■ **RECORDS FOR THIS EXERCISE**
_ _ _ _ _

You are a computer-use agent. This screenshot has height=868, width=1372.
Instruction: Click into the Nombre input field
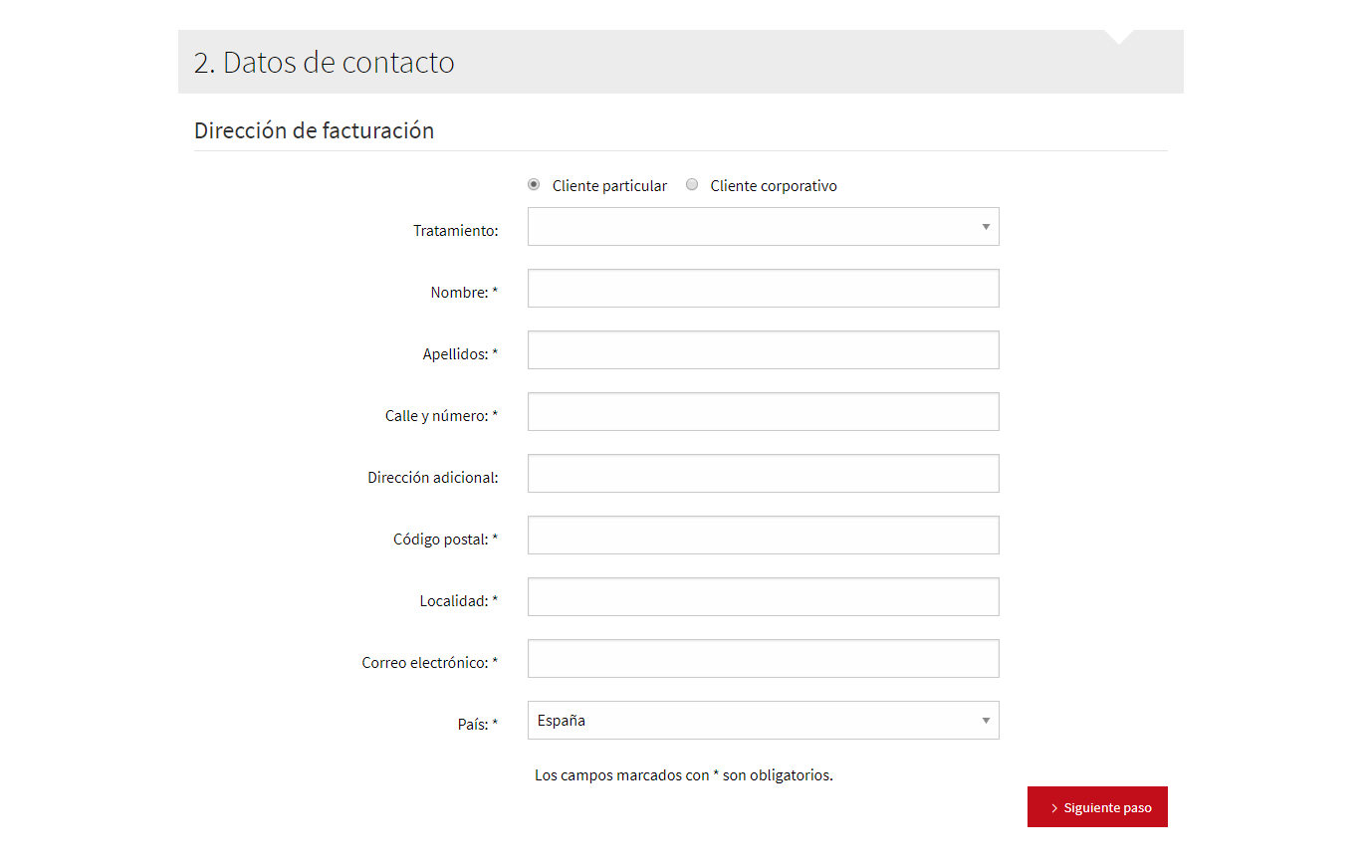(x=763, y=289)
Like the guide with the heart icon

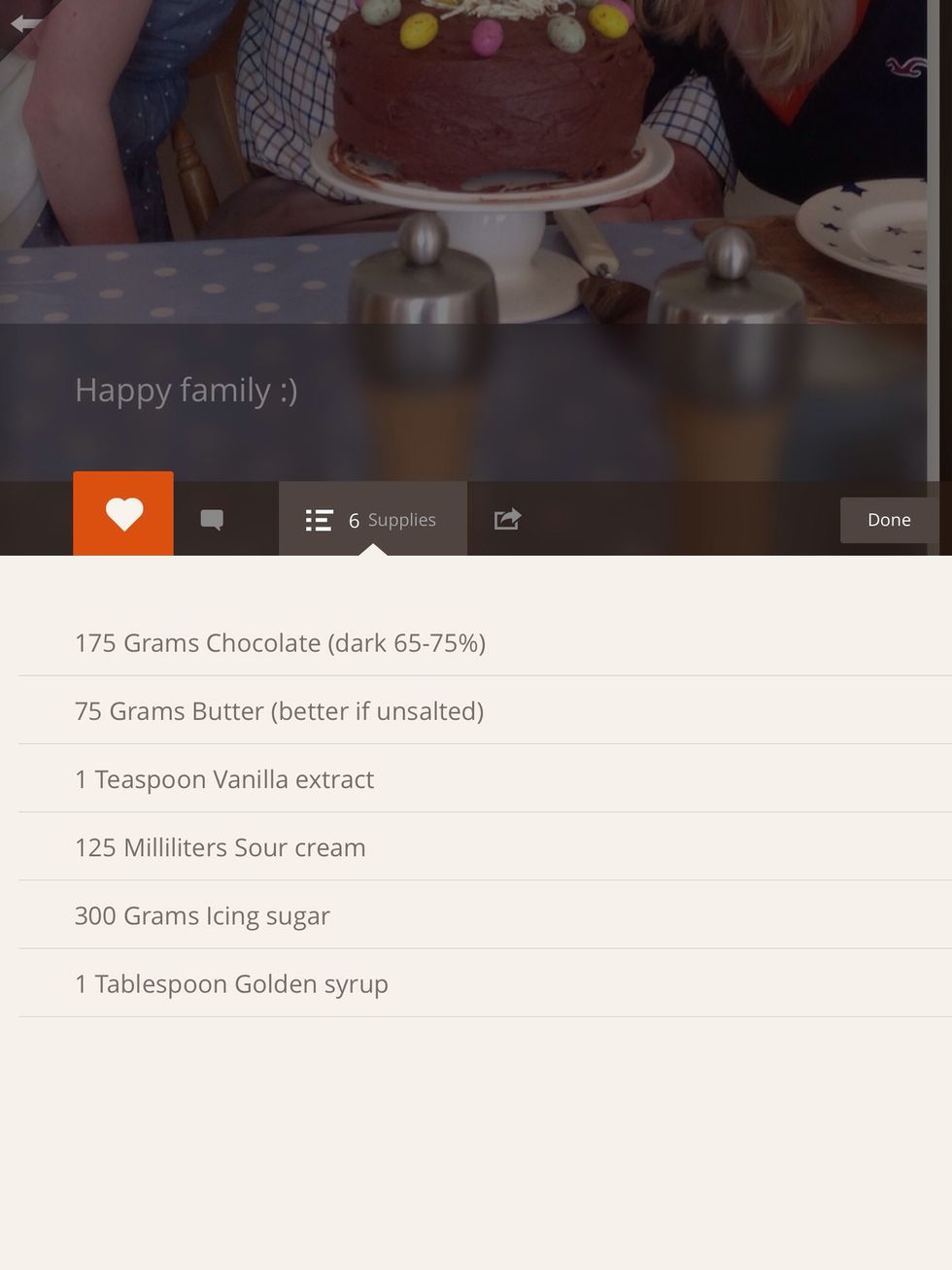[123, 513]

_ _ _ _ _

■ **WHAT YOU HAVE TO DO**
Please copy the material above word for word, leaving out the pictures.

■ **OUTPUT BELOW**
You are a computer-use agent. This screenshot has height=868, width=1372.
Instruction: Click into the Nombre input field
(x=763, y=289)
Like the guide with the heart icon

[123, 513]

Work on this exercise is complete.